É por isso que a reprodução do capital social é tributária, por um lado, de todas as instituições que visam a favorecer as trocas legítimas e a excluir as trocas ilegítimas, produzindo ocasiões (rallyes, cruzeiros, caçadas, saraus, recepções, etc.), lugares (bairros chiques, escolas seletas, clubes, etc.) ou práticas (esportes chiques, jogos de sociedade, cerimônias culturais, etc.) que reúnem, de maneira aparentemente fortuita, indivíduos tão homogêneos quanto possível, sob todos os aspectos pertinentes do ponto de vista da existência e da persistência do grupo. Por outro lado, a reprodução do capital social também é tributária do trabalho de sociabilidade, série contínua de trocas onde se afirma e se reafirma incessantemente o reconhecimento e que supõe, além de uma competência específica (conhecimento das relações genealógicas e das ligações reais e arte de utilizá-las, etc.) e de uma disposição adquirida para obter e manter essa competência, um dispêndio constante de tempo e esforços (que têm seu equivalente em capital econômico) e também, muito frequentemente, de capital econômico (BOURDIEU, 2007, p. 68).

Existe, portanto, um tipo de esforço que é praticado para que se consiga acumular capital social e, como no caso do trabalho, convertê-lo em capital simbólico (como a conquista de metas) e capital econômico (uma promoção, uma função de maior salário, etc).

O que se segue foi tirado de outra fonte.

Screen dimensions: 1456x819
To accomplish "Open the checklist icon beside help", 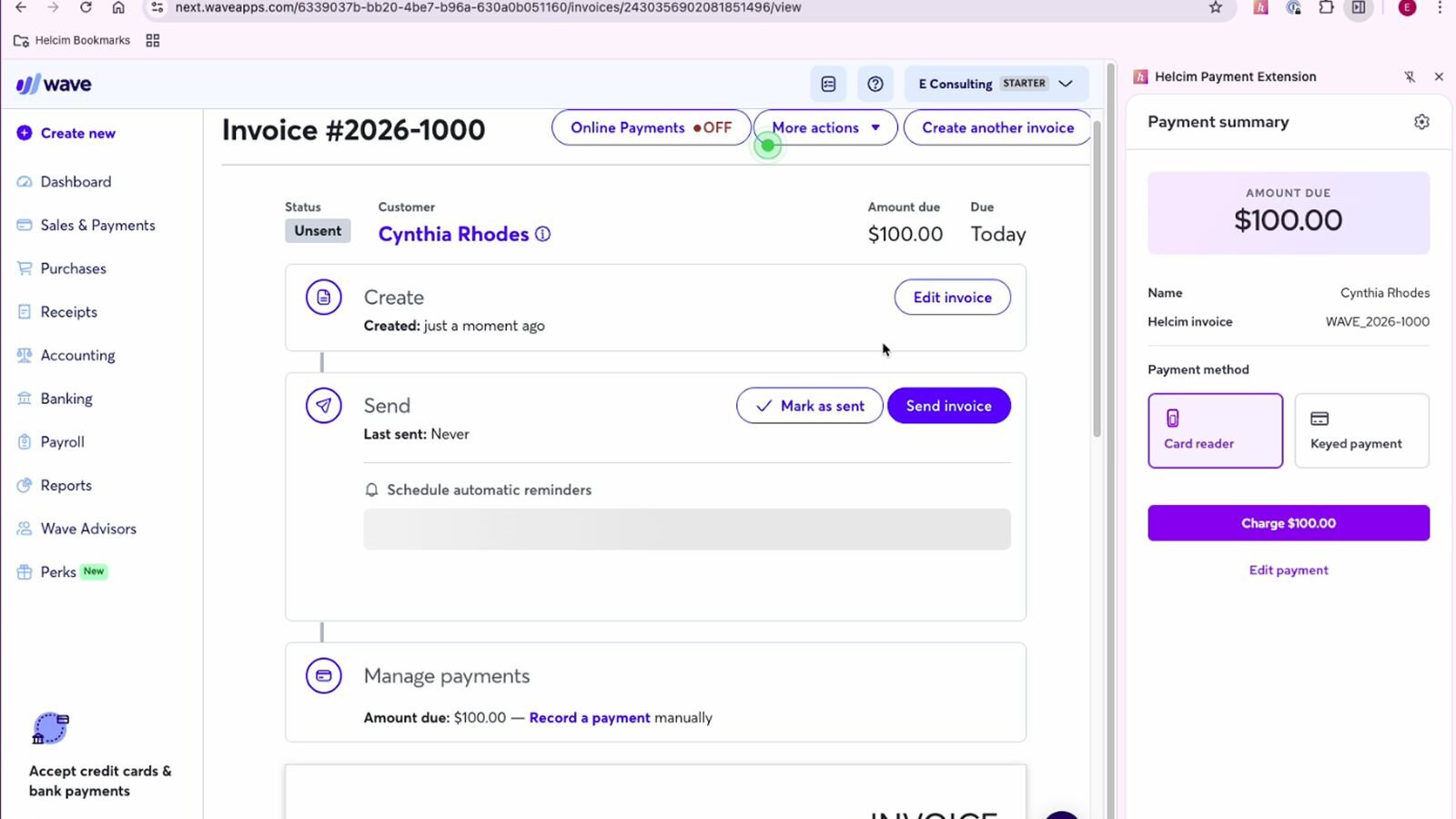I will click(x=828, y=84).
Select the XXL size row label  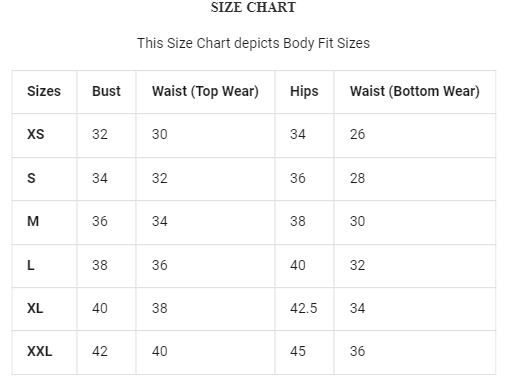pyautogui.click(x=40, y=351)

Não que o capital social seja estritamente definidor para o acúmulo dos outros, mas é um elemento observável e relevante de se compreender quando se trata, como dito no início deste artigo, da eficiência do desempenho de um mesmo capital. Por exemplo, dois funcionários com o mesmo capital cultural institucionalizado, como um diploma universitário em Direito, terão diferentes desempenhos deste capital e poderão convertê-lo de maneiras distintas a depender do capital social adquirido e transmitido dentro do escritório de trabalho.

Considerações finais

Desta forma, não só entendido como atributo das relações construídas ao longo do tempo, o capital social é um elemento de compreensão das dinâmicas sociais que, para além do capital econômico, cultural ou simbólico, se expressam na forma das redes duráveis de relações que se tem com um grupo específico.

Trata-se de um capital que ajuda a compreender a permanência do capital econômico nas mesmas famílias ao longo do tempo e desmistifica a suposta “veia empresarial” de uma família específica. Ao mesmo tempo, desmistifica também a suposta falta de “tino empresarial” de agentes sociais com diploma universitário mas que, por terem origem pobre, não são inseridos nem reconhecidos em meio aos grupos empresariais estabelecidos.

Referências

BOURDIEU, Pierre. O sociólogo em questão IN Questões de sociologia. Portugal, Lisboa: Fim de Século, 2003.

BOURDIEU, Pierre. Escritos de educação. 9ª ed. Petrópolis, RJ: Vozes, 2007.

PETRINI, G., FONSECA, R. & PORRECA, W. Pobreza, capital humano, capital social e familiar. Memorandum, 19, 184-197, 2010. Disponível em <<seer.ufmg.br/index.php/memorandum/article/view/9701>>.